Data Mining Task Primitives
A data mining task can be described using a data mining query that is given to a data mining system.
This query is defined using data mining task primitives.
These primitives help users interact with the data mining system while discovering patterns in the data. They allow users to guide the mining process and analyze the results from different perspectives or levels.
Data mining task primitives define the following:
- The data that needs to be mined
- The type of knowledge or patterns to discover
- The background knowledge used during mining
- The measures used to evaluate interesting patterns
- The format used to display the discovered results
A data mining query language can include these primitives so that users can communicate easily with data mining systems. It also helps in building user-friendly graphical interfaces.

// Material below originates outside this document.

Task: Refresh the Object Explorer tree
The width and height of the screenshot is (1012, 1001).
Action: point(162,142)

Designing a complete data mining language is difficult because data mining includes many tasks such as data description, classification, clustering, and evolution analysis. Each task requires different techniques and processing methods.
Therefore, designing an effective data mining query language requires a strong understanding of the capabilities and limitations of different data mining techniques. This also helps integrate the data mining system with other information systems.

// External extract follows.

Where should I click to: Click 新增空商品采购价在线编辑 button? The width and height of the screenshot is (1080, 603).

List of Data Mining Task Primitives
A data mining query mainly includes the following primitives.
1. Task-Relevant Data to be Mined
This specifies which part of the database will be used for mining.
It includes:
- Selected attributes (columns)
- Selected dimensions from a data warehouse
- Specific records that match certain conditions
In a relational database, this data is collected using queries that involve operations such as:
- Selection
- Projection
- Join
- Aggregation
After retrieving the required data, a new dataset is created called the initial data relation.This dataset can also be sorted or grouped based on the query conditions.Sometimes, this dataset does not physically exist in the database. Instead, it is a virtual table, also called a view.In data mining, this view is known as a minable view, because it contains the data used for mining.
2. Kind of Knowledge to be Mined
This primitive defines what type of patterns or knowledge we want to discover.

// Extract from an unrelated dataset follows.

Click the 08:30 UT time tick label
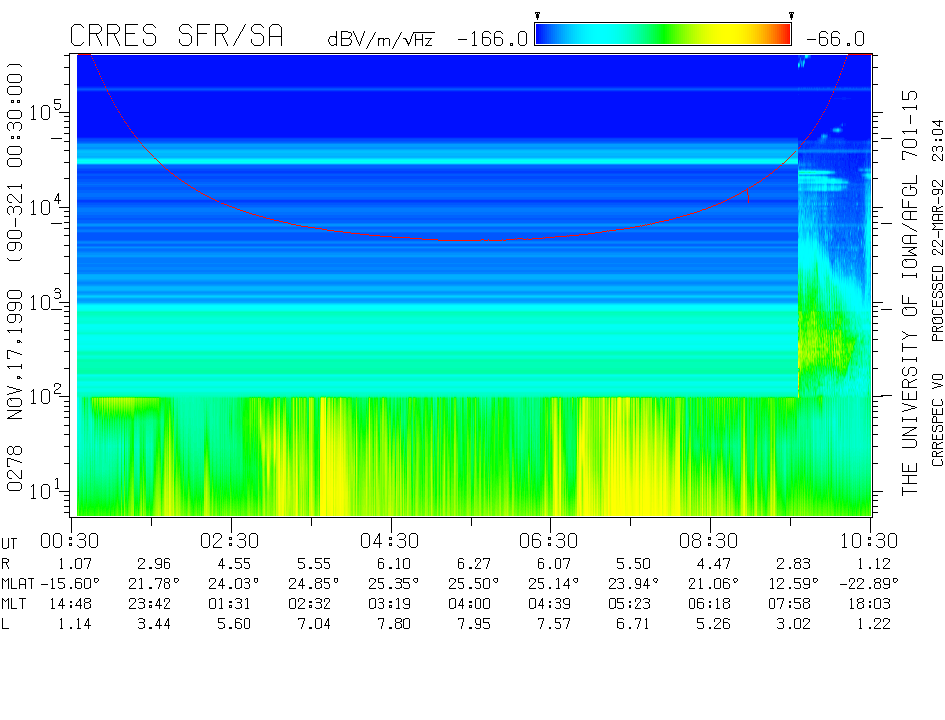945x720 pixels. [709, 540]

Some common data mining tasks include:
- Data characterization
- Discrimination
- Association rule mining
- Correlation analysis
- Classification
- Prediction
- Clustering
- Outlier detection
- Evolution analysis
Each task finds different kinds of patterns in the data.
3. Background Knowledge
Background knowledge is domain knowledge that helps guide the data mining process and improves the quality of discovered patterns.
A common form of background knowledge is a Concept Hierarchy.
Concept Hierarchy
A concept hierarchy organizes data from low-level detailed concepts to higher-level general concepts.
For example:
City → State → Country
Concept hierarchies allow mining at different levels of abstraction.
Operations in Concept Hierarchy
Rolling Up (Generalization)
- Converts detailed data into more general information
- Makes the data easier to understand
- Reduces the amount of data
Example:
Chennai → Tamil Nadu → India
Drilling Down (Specialization)
Moves from general concepts to more detailed information
Example:
Country → State → City
Different users may create different hierarchies for the same attribute depending on their needs.
4. Interestingness Measures and Thresholds
Not all discovered patterns are useful. Therefore, interestingness measures are used to evaluate patterns.
Users can also define threshold values to filter out unimportant patterns.
Common Measures
1. Simplicity
A pattern should be simple and easy to understand.
- Complex rules are harder to interpret.
- Simpler rules are usually more useful.
Simplicity can be measured based on:
- Number of attributes
- Number of conditions in the rule
2. Certainty (Confidence)
Confidence measures how reliable a rule is.
For an association rule:
A → B
Confidence is calculated as:
Confidence(A → B) =
(Number of records containing both A and B)
/
(Number of records containing A)
Higher confidence means the rule is more reliable.
3. Utility (Support)
Support measures how frequently a pattern occurs in the dataset.
Support(A → B) =
(Number of records containing both A and B)
/
(Total number of records)
High support means the pattern appears frequently.
4. Novelty
A pattern is interesting if it provides new information.
For example:
- Unexpected patterns
- Rare exceptions
- Non-redundant rules
Removing duplicate or similar patterns can help highlight novel patterns.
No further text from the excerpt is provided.